October 27, 2011, 10:34 PM —
Source: Ho New / Reuters
Several hours up the road from me, there’s a rumor that a solar farm is going to get built, and the word is that the solar farm will be used to power Apple’s data center in southern Catawba County, North Carolina.
According to this article in the Charlotte Observer, permits issued by Catawba County indicate Apple has been approved to reshape the slope of some of the 171 acres of vacant land it owns on Startown Road, opposite its newly opened data center, to prepare for building a solar farm.
Many a news outlets are reporting similar stories, but at this point, Apple’s apparently keeping mum.

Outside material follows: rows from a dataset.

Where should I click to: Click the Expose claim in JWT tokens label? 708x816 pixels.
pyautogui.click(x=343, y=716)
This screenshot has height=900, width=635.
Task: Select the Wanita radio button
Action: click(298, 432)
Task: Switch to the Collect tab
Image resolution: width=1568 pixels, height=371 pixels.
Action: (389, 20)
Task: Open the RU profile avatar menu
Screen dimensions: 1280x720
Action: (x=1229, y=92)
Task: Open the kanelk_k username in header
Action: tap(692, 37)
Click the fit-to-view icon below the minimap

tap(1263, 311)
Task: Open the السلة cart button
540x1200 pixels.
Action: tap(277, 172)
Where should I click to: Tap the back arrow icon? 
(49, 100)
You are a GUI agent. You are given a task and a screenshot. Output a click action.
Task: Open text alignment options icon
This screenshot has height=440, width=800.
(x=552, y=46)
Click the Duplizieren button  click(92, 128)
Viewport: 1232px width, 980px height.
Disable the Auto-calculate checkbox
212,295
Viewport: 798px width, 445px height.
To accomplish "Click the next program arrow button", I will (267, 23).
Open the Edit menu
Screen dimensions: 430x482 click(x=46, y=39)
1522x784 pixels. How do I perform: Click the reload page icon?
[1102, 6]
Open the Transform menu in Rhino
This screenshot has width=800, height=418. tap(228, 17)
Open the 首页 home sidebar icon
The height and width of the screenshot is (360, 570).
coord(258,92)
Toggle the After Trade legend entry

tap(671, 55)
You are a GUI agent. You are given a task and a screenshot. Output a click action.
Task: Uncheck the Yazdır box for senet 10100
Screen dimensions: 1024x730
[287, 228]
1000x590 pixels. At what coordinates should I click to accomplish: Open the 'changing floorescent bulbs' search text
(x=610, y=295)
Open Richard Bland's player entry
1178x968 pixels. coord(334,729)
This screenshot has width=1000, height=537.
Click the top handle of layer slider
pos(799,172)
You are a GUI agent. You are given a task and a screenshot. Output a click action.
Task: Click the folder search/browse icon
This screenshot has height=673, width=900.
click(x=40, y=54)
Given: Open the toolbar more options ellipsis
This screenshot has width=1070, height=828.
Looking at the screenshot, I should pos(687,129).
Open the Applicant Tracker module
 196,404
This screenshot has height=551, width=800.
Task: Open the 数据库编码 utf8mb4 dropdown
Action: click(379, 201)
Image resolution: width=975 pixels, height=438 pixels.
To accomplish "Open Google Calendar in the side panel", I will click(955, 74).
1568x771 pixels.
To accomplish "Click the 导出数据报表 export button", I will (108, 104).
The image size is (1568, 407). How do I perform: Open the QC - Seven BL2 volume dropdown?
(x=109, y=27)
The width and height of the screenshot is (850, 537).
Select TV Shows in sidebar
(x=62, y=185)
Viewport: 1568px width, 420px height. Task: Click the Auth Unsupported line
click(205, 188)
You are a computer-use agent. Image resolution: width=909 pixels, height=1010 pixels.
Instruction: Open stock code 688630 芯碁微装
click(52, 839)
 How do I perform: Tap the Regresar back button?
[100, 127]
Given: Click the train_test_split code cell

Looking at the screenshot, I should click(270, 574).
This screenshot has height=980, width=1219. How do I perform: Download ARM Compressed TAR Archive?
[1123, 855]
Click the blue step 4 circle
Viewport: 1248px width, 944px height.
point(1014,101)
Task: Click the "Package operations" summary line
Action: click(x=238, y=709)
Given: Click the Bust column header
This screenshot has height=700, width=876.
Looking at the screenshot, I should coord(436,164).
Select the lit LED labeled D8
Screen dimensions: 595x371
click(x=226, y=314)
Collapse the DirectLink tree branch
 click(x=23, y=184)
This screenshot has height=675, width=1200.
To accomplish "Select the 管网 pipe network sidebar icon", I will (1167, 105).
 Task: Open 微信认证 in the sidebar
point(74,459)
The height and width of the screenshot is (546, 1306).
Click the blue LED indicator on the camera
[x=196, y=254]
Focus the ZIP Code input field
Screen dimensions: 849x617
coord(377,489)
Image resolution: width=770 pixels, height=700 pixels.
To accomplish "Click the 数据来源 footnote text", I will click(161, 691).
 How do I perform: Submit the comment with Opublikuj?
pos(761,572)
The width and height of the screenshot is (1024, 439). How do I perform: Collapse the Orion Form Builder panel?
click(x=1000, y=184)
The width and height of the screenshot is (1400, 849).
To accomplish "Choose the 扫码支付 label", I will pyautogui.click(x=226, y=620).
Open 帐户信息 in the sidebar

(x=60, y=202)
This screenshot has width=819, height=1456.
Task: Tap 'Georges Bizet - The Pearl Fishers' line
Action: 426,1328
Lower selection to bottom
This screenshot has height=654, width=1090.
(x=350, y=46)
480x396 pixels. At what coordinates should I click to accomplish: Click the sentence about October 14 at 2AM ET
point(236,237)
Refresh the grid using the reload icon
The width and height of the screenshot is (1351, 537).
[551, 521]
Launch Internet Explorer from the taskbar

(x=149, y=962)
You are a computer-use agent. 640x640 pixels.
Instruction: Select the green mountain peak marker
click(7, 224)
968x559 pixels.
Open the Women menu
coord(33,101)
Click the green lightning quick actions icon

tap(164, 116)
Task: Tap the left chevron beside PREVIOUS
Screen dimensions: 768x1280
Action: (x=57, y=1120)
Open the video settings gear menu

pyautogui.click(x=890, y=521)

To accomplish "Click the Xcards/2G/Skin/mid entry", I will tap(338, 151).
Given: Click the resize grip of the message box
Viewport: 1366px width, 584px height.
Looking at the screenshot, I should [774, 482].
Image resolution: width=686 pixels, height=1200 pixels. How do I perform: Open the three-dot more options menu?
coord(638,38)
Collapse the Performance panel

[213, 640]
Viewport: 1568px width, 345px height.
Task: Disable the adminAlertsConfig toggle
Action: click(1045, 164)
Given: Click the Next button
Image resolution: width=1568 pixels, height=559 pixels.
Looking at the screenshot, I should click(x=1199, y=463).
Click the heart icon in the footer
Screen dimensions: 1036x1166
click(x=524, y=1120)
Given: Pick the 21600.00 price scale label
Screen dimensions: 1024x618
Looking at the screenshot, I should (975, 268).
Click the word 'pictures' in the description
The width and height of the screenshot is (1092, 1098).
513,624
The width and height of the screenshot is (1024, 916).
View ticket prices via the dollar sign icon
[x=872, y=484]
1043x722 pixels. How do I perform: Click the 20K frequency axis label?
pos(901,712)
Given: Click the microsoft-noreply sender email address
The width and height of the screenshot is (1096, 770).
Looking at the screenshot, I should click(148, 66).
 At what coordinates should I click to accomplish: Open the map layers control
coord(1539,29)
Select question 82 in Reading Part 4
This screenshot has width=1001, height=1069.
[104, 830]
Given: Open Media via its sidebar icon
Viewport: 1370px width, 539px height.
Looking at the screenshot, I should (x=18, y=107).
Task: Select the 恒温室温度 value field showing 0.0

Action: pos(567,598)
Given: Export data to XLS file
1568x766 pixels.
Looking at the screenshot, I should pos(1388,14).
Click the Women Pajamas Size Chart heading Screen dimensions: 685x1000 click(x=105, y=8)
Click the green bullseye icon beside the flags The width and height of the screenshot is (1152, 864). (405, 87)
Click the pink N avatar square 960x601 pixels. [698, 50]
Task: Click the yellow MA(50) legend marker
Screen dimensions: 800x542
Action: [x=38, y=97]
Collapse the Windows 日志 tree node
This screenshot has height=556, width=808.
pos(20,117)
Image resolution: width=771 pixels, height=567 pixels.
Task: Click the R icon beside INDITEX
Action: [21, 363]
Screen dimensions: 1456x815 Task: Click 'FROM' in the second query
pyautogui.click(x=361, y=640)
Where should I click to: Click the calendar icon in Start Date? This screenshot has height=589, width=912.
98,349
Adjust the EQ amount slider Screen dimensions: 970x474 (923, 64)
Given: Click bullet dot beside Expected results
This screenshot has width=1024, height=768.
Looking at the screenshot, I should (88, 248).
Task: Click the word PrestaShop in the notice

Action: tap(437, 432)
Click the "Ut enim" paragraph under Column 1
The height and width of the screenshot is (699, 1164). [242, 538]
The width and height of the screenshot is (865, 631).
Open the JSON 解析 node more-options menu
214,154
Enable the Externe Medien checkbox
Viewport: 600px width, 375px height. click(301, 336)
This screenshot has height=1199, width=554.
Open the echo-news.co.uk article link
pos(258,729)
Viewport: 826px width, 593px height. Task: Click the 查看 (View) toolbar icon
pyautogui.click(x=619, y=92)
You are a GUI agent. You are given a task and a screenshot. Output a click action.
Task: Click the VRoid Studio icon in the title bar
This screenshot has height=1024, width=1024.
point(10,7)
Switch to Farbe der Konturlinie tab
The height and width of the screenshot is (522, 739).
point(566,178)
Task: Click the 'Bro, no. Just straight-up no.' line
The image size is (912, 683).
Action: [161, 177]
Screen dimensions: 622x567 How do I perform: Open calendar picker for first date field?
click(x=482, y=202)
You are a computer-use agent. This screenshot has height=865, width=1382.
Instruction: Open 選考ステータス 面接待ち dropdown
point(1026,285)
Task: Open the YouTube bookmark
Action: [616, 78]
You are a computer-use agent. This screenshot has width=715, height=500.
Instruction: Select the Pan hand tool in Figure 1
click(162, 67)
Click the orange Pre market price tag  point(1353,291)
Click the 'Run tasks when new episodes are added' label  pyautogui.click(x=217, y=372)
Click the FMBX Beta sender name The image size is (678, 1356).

Though Apple has not yet used solar energy, it does support sustainable energy efforts, and at its plants in Austin, Texas; Sacramento, Calif.; and Cork, Ireland, Apple relies on renewable energy sources. But Apple doesn’t necessarily get a gold (or should that be green?) star for its green efforts. According to this article on Wired.com, Apple has been criticized for its energy practices. In fact, Greenpeace singled out the new North Carolina data center, which was first announced in July 2009 and opened this spring, in its report “How Dirty Is Your Data?”. The $1 billion data center will support iTunes, MobileMe and Apple's new iCloud. Greenpeace’s report, released in April points out environmental damages that are caused by cloud computing.
By the way, the Wired.com article also notes that Apple and others are drawn to North Carolina “by the promise of cheap electricity;” electricity that is also dirty because it comes from coal. And yep, my home state has some of the dirtiest electricity in the country. Duke Energy, which supplies electricity to Apple in Catawba County, is predominantly powered by coal and nuclear plants.
Local Catawba County residents may not be too happy about Apple’s efforts either, according to the Charlotte Observer article. Apparently, they’ve complained about the smoke from the site that’s created as land is cleared.